*** Opening of Given records ***

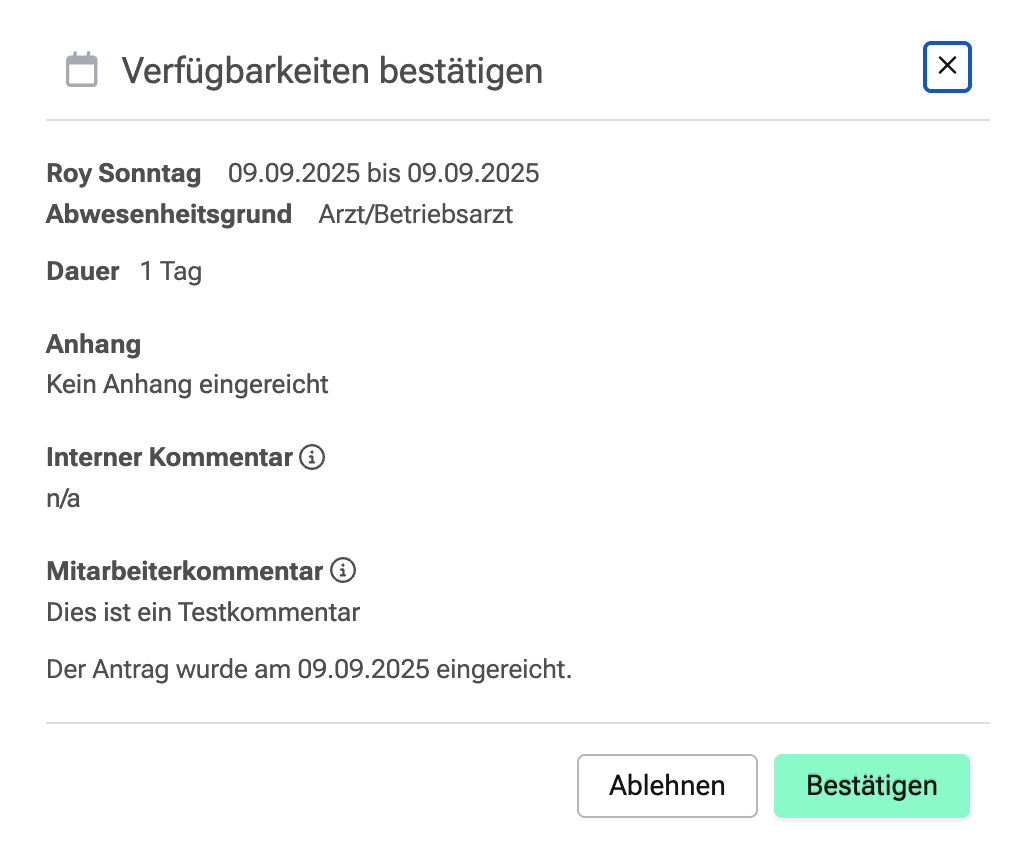Click the Mitarbeiterkommentar heading
Viewport: 1036px width, 846px height.
(x=185, y=571)
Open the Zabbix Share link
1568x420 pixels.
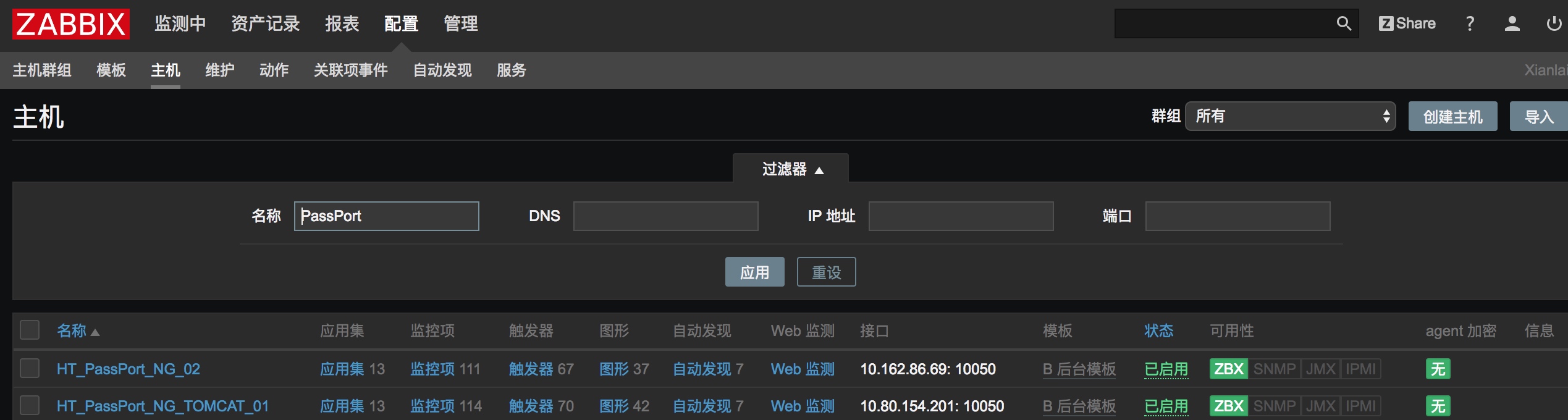(x=1407, y=24)
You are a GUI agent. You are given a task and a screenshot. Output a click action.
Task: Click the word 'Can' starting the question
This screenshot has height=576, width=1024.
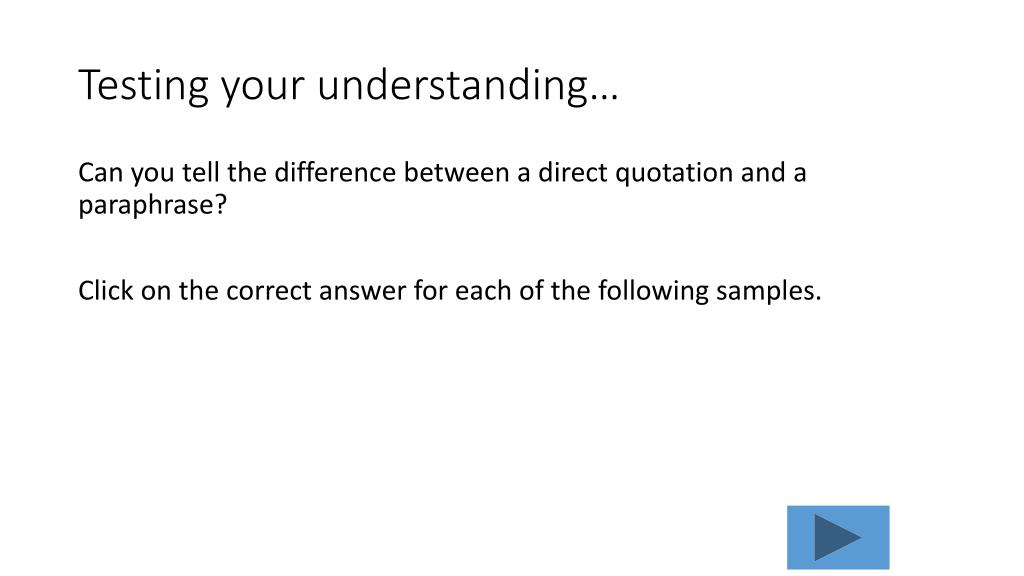(x=100, y=173)
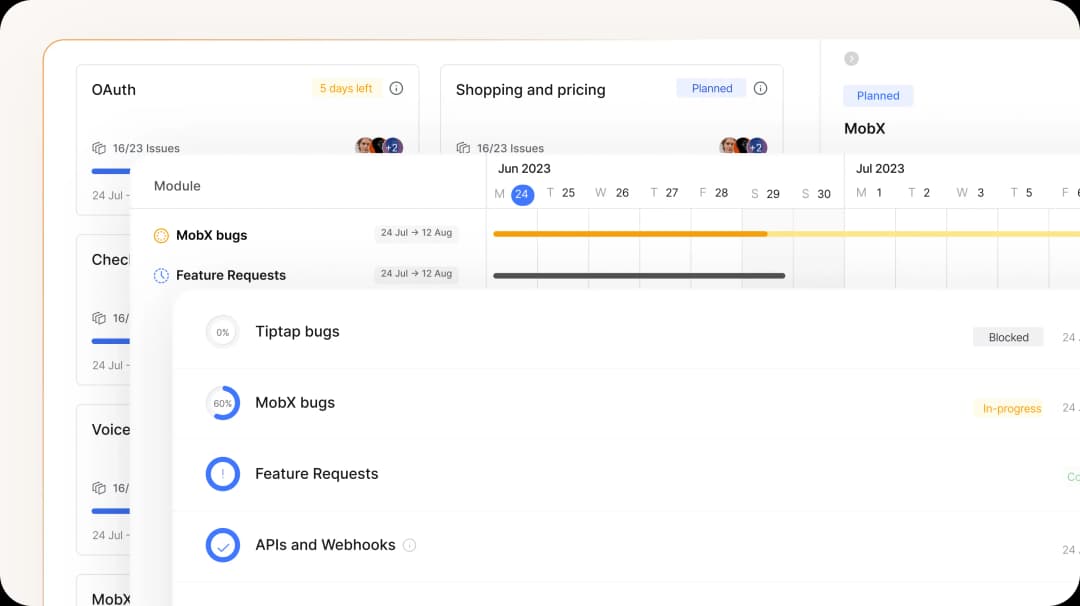Viewport: 1080px width, 606px height.
Task: Click the Blocked badge on Tiptap bugs
Action: [x=1008, y=337]
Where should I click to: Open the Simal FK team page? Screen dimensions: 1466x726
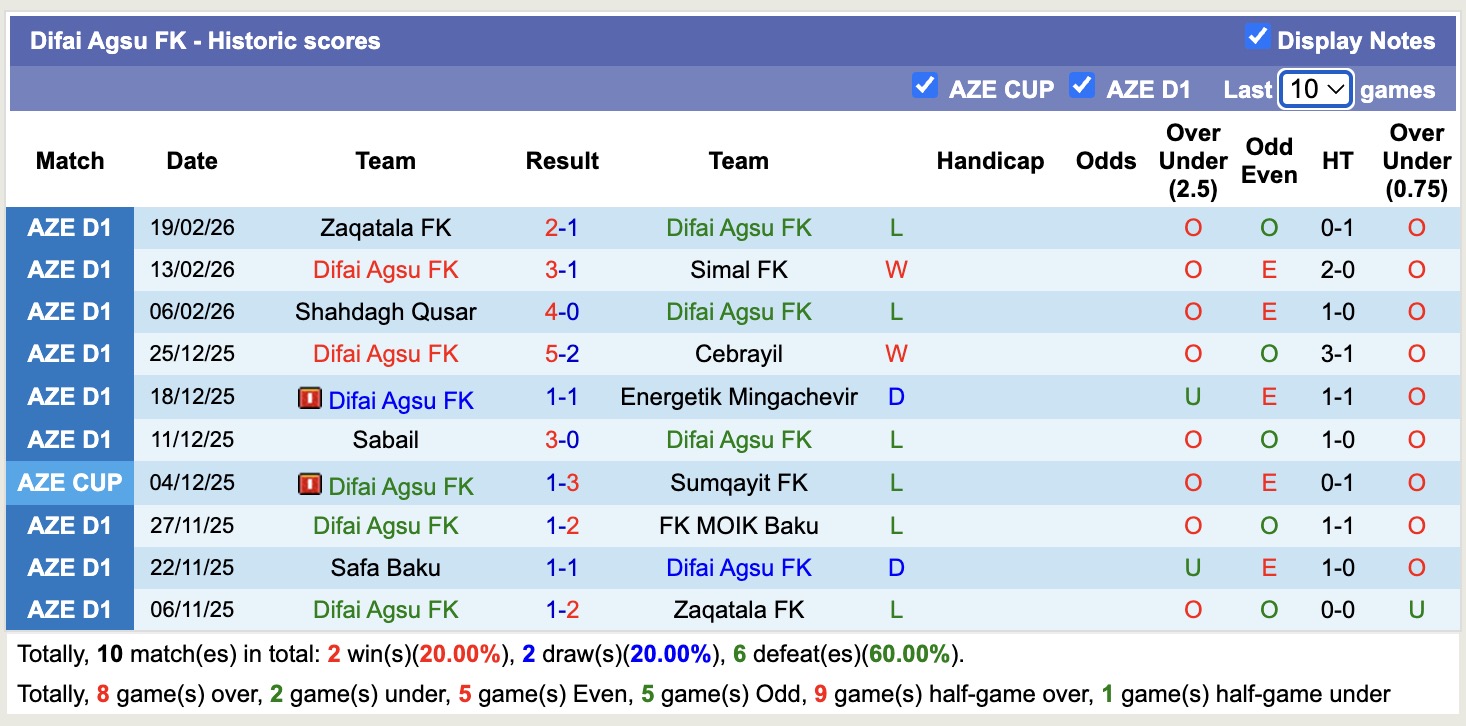click(x=739, y=269)
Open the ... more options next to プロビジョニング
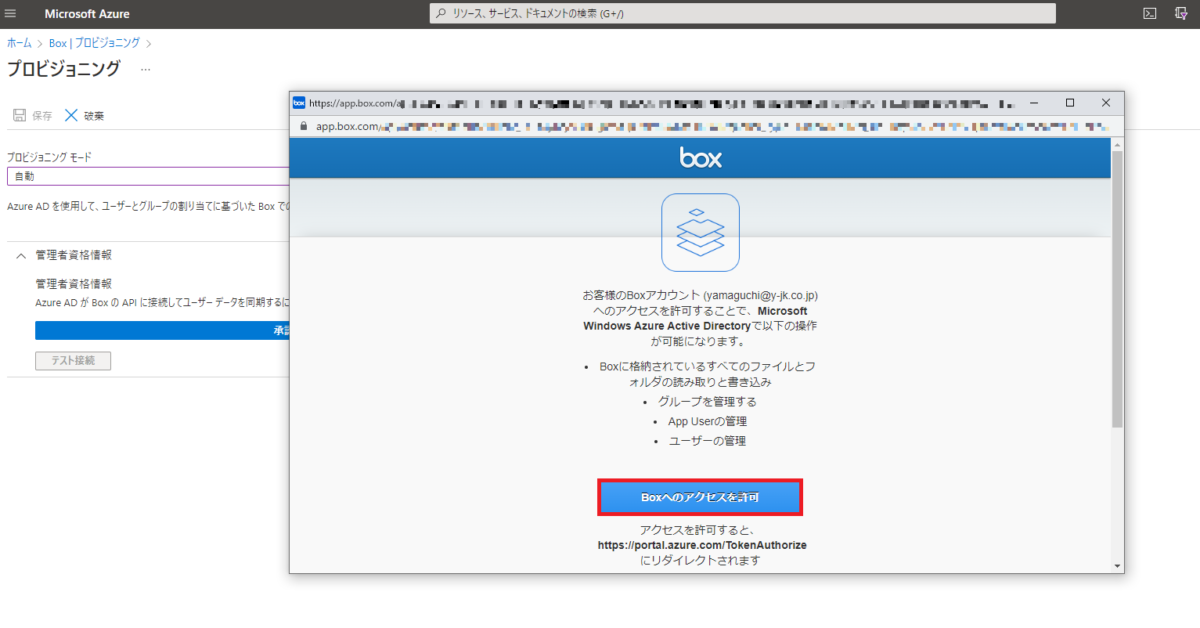The image size is (1200, 628). pos(144,68)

*** Close of Given records ***

What to produce:
Nothing except the lines from the one containing "1568x420 pixels." through the one containing "Task: Click the word" should appear in the answer, exactly as above and without pictures.

Written answer:
1568x420 pixels.
(x=1407, y=24)
You are a GUI agent. You are given a task and a screenshot. Output a click action.
Task: Click the word 'Can' starting the question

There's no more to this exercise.